## REQUIREMENT
Tally the lines of the records that contain the string "chart", then give the total and nothing more.

##### THE DATA #####

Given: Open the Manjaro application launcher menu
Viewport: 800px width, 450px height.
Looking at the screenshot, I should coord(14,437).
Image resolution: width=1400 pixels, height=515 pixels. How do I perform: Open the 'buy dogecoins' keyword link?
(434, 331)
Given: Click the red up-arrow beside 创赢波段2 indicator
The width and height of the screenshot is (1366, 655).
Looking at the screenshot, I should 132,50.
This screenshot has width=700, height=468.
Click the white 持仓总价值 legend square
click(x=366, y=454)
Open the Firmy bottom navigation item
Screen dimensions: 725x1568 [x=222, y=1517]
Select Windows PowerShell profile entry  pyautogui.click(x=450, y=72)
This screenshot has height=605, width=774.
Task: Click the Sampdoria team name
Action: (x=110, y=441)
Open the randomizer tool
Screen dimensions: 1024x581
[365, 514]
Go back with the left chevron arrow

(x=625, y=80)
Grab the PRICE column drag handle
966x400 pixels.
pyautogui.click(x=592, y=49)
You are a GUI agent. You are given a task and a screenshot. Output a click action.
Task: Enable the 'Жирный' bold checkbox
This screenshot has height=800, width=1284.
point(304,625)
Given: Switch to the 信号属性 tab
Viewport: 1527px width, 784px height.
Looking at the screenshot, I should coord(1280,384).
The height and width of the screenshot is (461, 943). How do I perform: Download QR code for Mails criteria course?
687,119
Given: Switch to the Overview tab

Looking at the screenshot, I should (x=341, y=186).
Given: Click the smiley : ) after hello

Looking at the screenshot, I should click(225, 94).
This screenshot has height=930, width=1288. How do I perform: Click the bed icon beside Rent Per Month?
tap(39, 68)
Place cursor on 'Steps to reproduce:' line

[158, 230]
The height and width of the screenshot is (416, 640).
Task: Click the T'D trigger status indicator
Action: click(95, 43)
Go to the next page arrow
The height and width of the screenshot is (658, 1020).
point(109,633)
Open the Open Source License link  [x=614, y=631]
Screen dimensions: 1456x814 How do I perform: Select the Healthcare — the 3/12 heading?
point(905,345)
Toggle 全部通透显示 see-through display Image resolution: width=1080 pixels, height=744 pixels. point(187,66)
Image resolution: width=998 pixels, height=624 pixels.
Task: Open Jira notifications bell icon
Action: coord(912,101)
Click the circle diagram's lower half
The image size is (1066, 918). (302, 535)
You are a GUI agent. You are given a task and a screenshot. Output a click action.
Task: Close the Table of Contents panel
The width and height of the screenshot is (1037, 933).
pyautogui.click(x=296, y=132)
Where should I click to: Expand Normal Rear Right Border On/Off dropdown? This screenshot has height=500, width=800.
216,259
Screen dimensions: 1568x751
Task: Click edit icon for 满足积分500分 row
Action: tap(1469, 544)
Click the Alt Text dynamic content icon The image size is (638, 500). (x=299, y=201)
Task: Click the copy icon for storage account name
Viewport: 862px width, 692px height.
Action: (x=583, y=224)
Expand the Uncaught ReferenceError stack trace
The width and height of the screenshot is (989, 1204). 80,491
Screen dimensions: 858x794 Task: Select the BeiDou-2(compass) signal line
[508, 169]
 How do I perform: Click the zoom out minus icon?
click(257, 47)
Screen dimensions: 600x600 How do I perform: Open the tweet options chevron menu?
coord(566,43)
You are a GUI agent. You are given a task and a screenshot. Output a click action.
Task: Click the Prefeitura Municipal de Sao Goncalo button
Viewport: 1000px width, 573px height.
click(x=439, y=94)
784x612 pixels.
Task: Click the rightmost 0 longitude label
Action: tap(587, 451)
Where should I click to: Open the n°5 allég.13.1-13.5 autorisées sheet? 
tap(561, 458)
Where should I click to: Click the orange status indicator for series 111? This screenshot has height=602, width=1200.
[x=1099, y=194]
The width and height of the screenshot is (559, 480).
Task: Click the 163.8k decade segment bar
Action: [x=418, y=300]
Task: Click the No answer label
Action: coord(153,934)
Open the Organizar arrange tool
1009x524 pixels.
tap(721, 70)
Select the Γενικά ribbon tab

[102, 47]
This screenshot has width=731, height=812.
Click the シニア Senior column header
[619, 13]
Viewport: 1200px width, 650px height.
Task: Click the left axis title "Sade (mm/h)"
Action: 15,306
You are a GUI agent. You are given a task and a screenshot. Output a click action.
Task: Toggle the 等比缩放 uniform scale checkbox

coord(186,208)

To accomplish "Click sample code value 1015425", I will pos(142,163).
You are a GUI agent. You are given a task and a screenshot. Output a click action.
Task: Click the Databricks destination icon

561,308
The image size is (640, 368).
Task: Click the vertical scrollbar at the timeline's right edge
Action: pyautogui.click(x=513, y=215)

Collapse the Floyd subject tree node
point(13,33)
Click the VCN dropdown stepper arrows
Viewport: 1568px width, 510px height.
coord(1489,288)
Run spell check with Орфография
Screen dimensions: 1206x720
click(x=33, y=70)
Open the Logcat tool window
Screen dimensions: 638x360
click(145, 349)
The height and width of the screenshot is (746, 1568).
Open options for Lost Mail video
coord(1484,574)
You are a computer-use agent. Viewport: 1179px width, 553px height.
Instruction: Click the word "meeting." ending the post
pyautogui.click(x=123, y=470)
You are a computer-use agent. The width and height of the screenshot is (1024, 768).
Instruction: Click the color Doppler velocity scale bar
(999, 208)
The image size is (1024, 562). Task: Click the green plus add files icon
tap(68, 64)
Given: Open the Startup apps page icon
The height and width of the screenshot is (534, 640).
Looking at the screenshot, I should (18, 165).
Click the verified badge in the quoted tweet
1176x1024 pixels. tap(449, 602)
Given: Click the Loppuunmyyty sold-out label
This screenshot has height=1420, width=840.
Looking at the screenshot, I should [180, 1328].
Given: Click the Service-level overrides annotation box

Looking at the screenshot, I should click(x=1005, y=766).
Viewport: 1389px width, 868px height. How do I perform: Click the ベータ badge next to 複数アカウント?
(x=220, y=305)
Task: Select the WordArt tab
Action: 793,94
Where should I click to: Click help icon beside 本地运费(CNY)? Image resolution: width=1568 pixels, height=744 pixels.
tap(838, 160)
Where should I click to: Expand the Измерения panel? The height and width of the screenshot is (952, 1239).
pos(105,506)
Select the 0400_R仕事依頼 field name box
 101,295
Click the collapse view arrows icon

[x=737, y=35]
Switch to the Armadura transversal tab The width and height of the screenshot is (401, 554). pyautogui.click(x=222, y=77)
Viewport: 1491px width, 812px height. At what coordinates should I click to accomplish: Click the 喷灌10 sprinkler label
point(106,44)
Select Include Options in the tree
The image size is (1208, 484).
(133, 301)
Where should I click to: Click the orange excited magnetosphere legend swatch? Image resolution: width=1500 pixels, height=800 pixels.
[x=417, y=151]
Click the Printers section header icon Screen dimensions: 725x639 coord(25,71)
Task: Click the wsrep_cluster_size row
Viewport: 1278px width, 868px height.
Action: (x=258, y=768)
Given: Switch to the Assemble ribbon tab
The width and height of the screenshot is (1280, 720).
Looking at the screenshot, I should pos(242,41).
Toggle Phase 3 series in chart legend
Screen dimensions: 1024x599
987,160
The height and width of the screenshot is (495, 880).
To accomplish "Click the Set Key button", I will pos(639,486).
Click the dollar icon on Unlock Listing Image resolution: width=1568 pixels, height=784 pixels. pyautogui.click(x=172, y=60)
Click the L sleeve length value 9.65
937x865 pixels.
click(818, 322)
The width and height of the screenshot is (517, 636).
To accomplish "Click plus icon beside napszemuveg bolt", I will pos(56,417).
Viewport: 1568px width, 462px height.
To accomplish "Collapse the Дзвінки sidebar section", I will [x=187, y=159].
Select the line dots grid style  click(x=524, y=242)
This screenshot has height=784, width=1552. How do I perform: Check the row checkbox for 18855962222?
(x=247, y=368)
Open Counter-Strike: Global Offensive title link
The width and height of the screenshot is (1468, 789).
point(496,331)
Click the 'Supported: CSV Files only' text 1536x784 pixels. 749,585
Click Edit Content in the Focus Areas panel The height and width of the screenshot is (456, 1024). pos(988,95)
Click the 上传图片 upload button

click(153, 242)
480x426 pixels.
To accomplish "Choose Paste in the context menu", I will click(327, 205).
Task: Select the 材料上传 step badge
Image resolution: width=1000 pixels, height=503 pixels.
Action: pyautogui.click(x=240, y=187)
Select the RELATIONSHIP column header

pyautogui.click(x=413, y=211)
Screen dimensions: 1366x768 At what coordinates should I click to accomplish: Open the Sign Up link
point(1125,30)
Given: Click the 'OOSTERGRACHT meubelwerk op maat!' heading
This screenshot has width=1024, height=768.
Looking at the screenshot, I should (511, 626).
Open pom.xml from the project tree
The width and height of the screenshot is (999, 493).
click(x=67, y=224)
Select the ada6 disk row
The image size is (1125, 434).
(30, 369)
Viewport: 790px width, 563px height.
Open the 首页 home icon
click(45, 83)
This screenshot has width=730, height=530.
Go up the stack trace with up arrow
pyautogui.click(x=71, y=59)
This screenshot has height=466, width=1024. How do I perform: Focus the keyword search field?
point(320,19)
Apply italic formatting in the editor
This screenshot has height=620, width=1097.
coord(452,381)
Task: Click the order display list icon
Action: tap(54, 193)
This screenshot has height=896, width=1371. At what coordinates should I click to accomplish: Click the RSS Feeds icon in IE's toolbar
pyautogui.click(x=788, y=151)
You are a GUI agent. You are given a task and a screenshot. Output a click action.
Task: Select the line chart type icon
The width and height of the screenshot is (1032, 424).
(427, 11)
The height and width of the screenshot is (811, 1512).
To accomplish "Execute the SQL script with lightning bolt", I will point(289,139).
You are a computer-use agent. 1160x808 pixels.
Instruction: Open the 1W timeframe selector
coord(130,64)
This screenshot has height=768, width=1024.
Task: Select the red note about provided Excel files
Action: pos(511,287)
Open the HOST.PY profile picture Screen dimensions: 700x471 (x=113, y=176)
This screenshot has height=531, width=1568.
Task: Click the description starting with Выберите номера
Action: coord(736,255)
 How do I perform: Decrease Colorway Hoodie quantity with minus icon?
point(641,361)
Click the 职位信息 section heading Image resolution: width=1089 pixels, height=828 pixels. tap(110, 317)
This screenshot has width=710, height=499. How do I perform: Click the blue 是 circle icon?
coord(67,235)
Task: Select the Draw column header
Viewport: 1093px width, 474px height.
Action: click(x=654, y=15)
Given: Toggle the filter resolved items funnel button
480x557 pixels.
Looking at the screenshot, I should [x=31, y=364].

#####

## ANSWER
2